On Monday, officials from the building commissioner's office continued surveying the damage the explosion caused, but there's still no official word on what caused it. 

Jeffersonville Mayor Mike Moore stopped by the Capitol Hills neighborhood for the first time since Sunday.

"I've seen houses come down before, but I've never seen foundations broken apart like what I just saw over there," Moore said.

The fire department said in an update Sunday afternoon that it has "ruled out any possibility of a meth lab" as a cause of the explosion. 

Officials with the Jeffersonville Fire Department said Monday morning that crews were able clean up debris from the home that was demolished but have not been able to clear rubble from other areas in the neighborhood because of the ongoing investigation.

Vectren, one of the utilities that provides gas and electric service in the area, is taking part in the the investigation and has cut service to 14 homes in the area while officials try to determine what caused the explosion.

Although officials with the Jeffersonville Fire Department didn't confirm natural gas as the cause of the explosion, they said it is a real possibility. 

Those who live close to the explosion think gas is the cause, although officials haven't confirmed. 

Wayne Woods, who lives across the street from where the house exploded, said this may be the culmination of an ongoing gas issue.
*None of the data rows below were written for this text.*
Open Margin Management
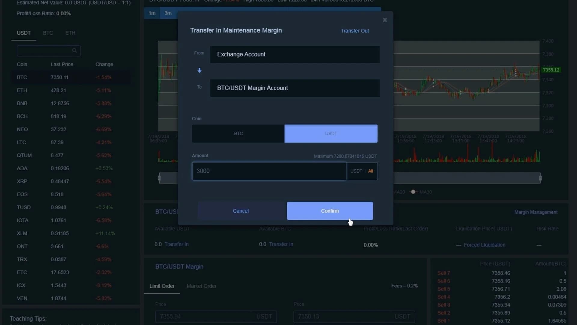Viewport: 577px width, 325px height. [x=536, y=212]
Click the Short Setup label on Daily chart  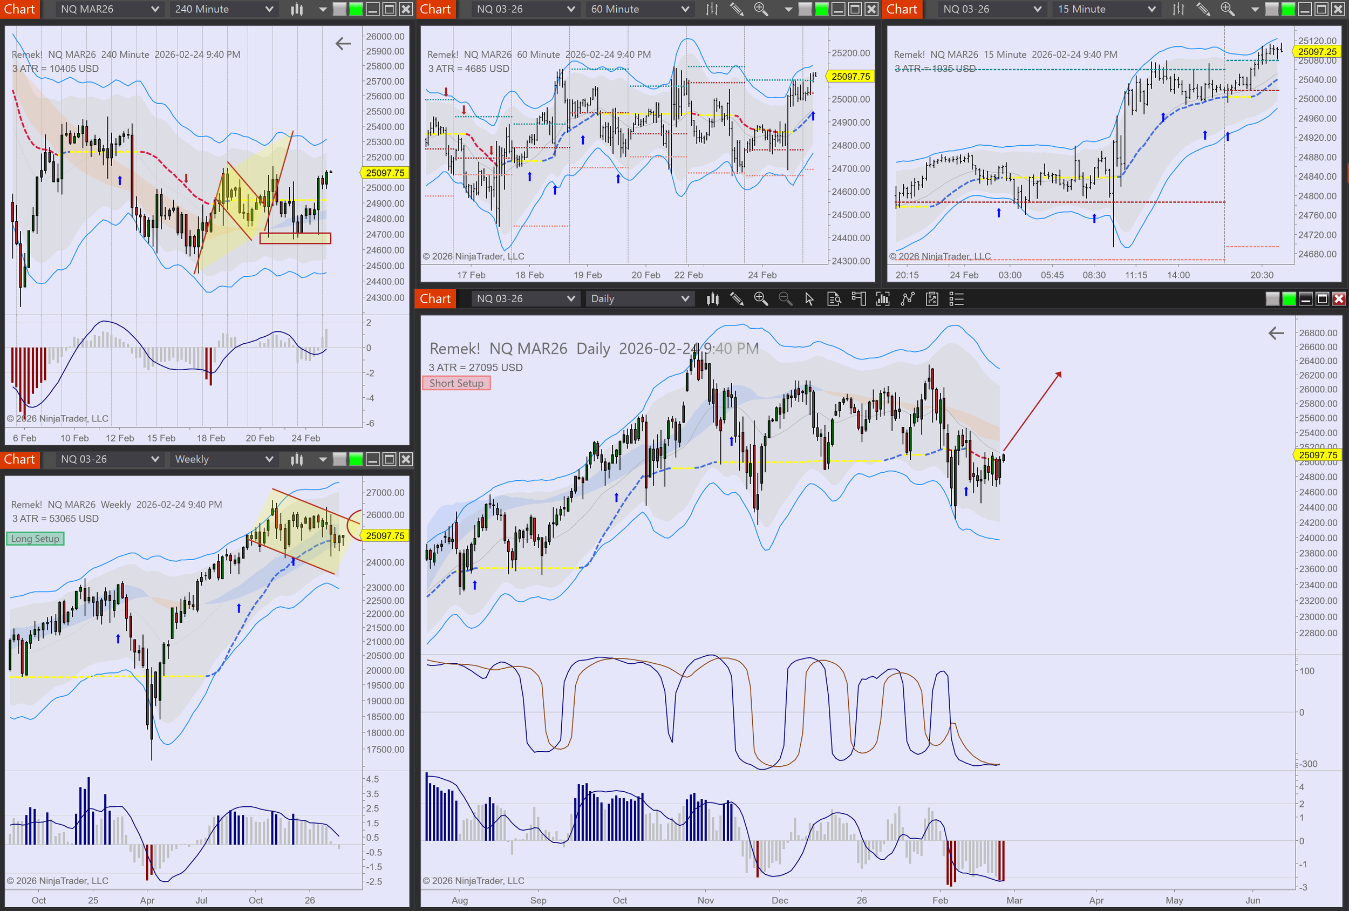tap(456, 383)
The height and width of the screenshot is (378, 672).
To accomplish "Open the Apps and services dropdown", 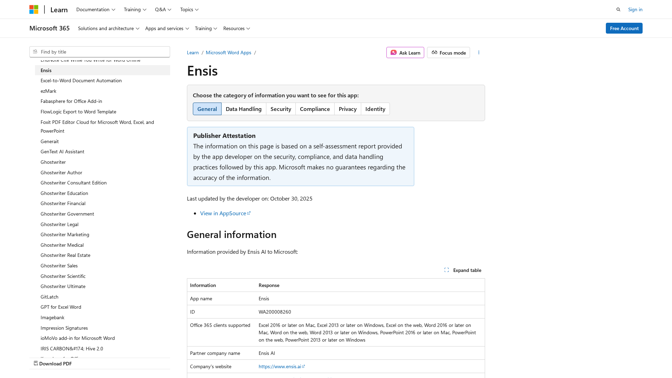I will pyautogui.click(x=167, y=28).
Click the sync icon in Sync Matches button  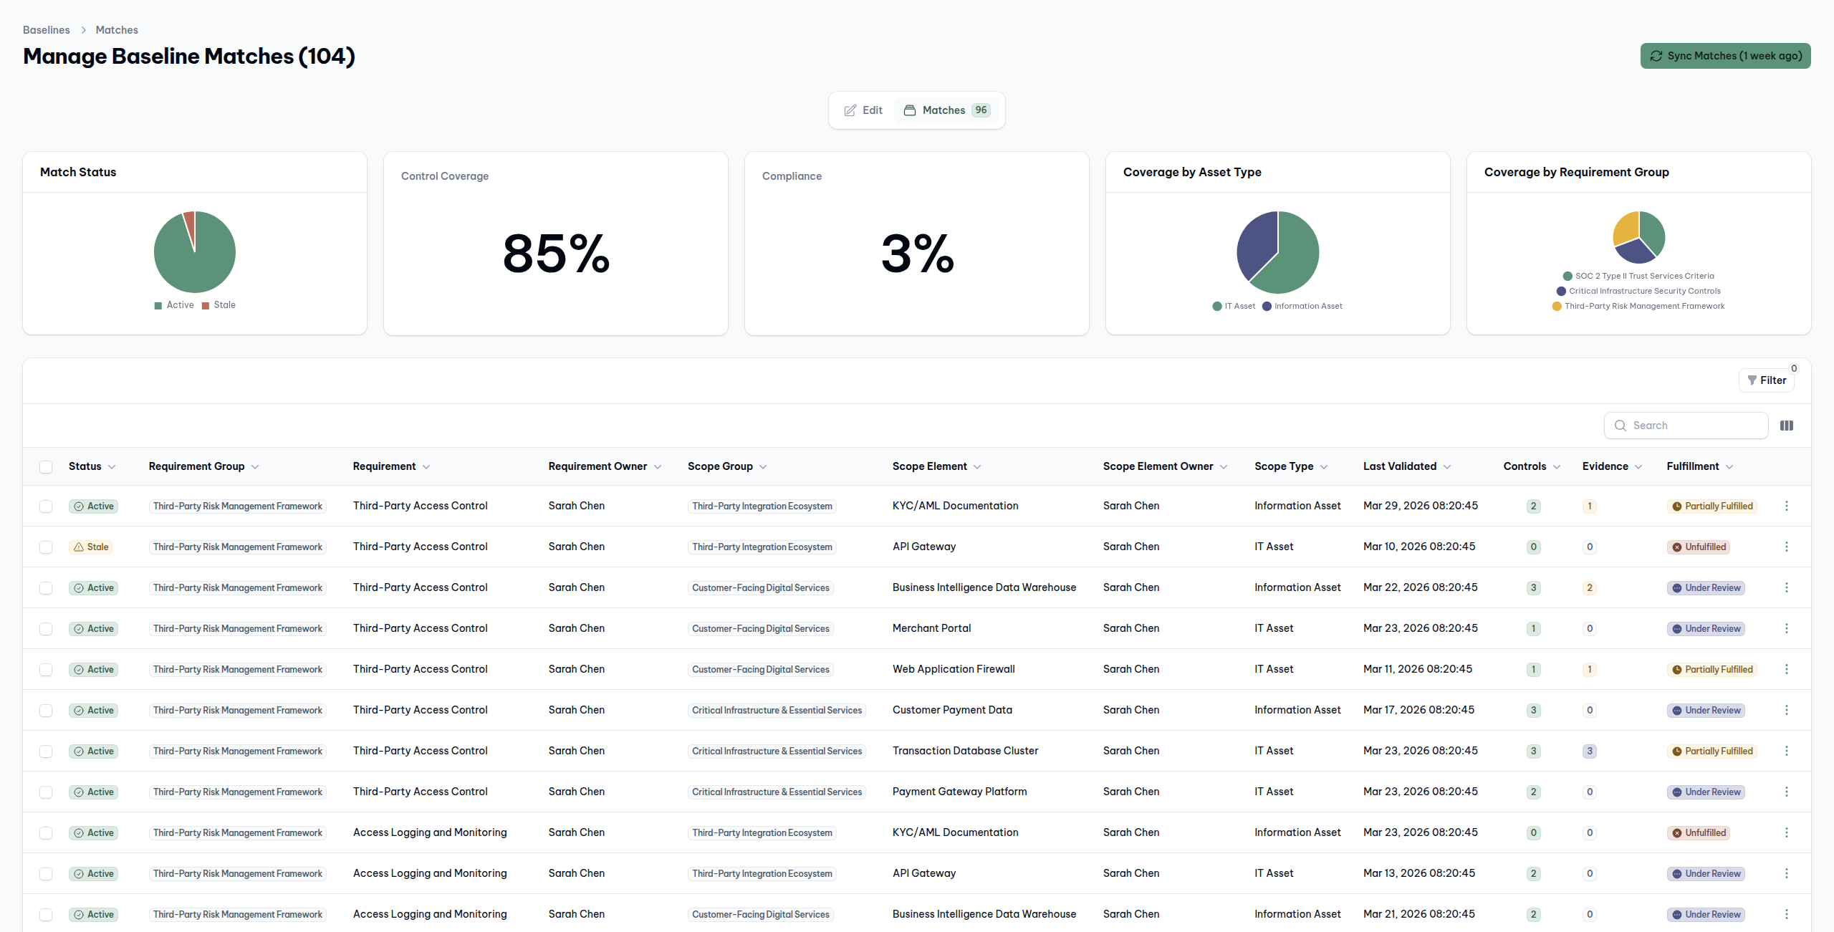1656,56
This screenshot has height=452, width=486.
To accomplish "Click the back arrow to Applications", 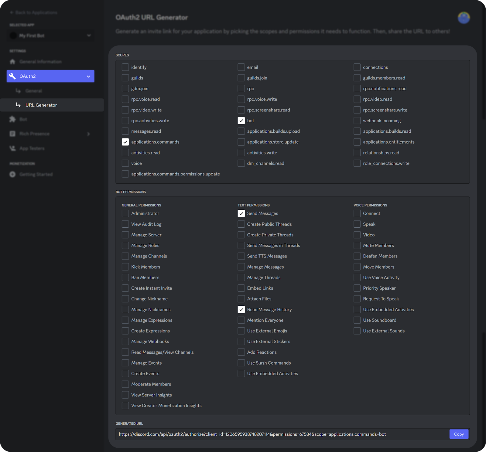I will pos(11,12).
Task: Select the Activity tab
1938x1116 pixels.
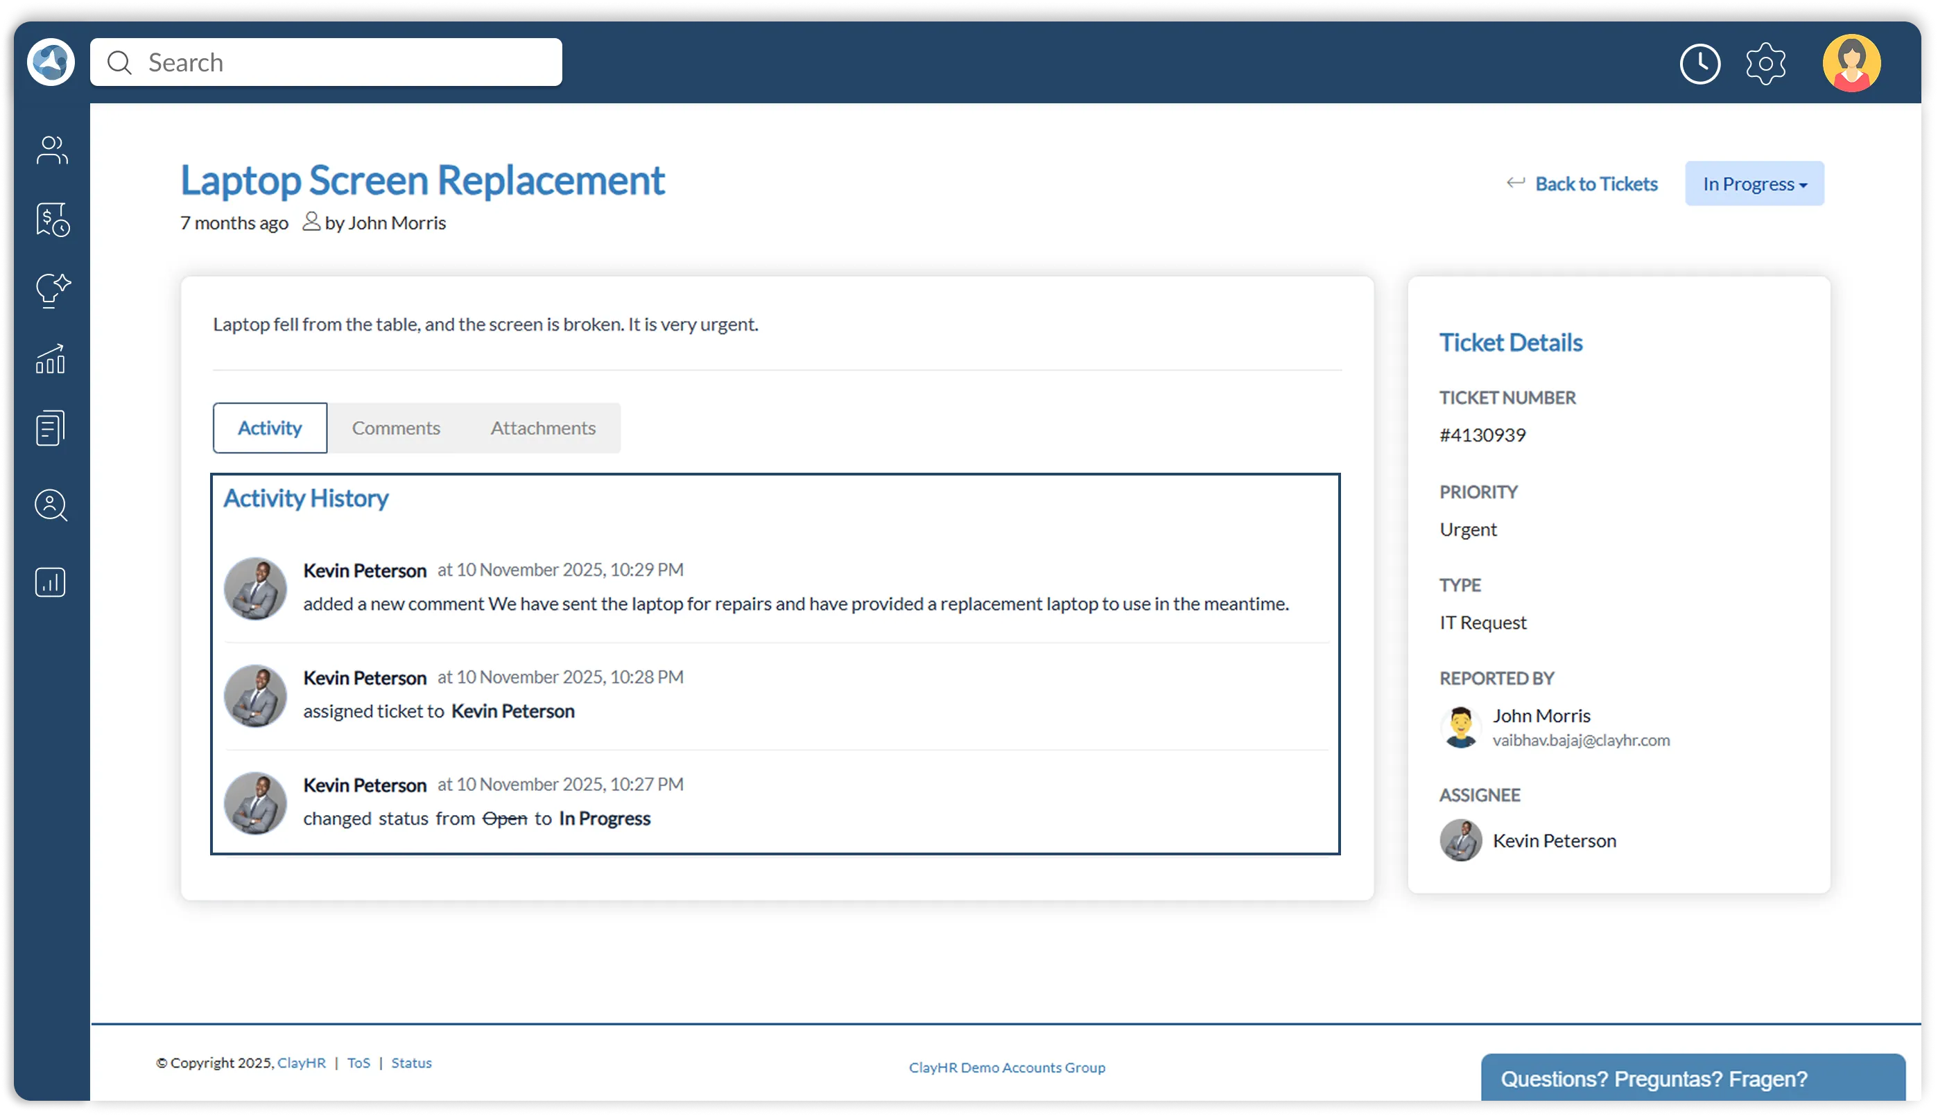Action: pyautogui.click(x=270, y=428)
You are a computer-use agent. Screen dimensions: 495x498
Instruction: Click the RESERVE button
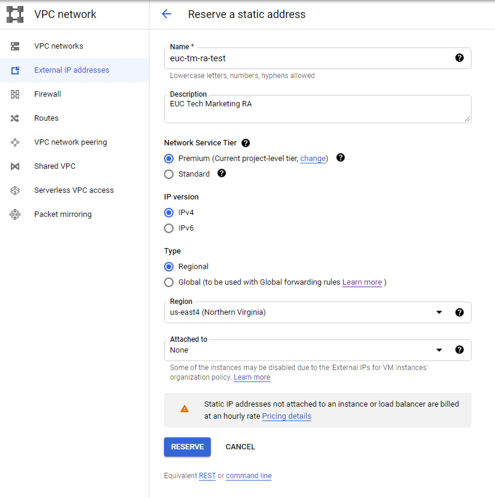[x=187, y=447]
Woods said he has paid an average of $20 or so since he's lived in the neighborhood, but that suddenly changed as of late.

"My bill has spiked to $40, $50, $60, and I started calling them, telling them, 'You might want to come out here and check for a leak,'" Woods said. "Nobody ever showed up at my house to check for a leak."

Woods said that he thinks Vectren is responsible for the disaster. The gas company has yet to release a statement despite their involvement in the investigation.

"Gas can be very, very dangerous," Moore said. "That's a perfect example of what can happen from an explosion like that."

Eight homes around the site of the explosion have been deemed unlivable, and Vectren has placed those families in hotels.

According to city officials, Vectren has checked all gas lines in the neighborhood to make sure they're safe.

"It's awful funny they were all over my house checking for a leak after a man dies," Woods said of Vectren.

Anyone in the neighborhood who sees, hears or smells anything out of the ordinary that could be gas should call 911 immediately.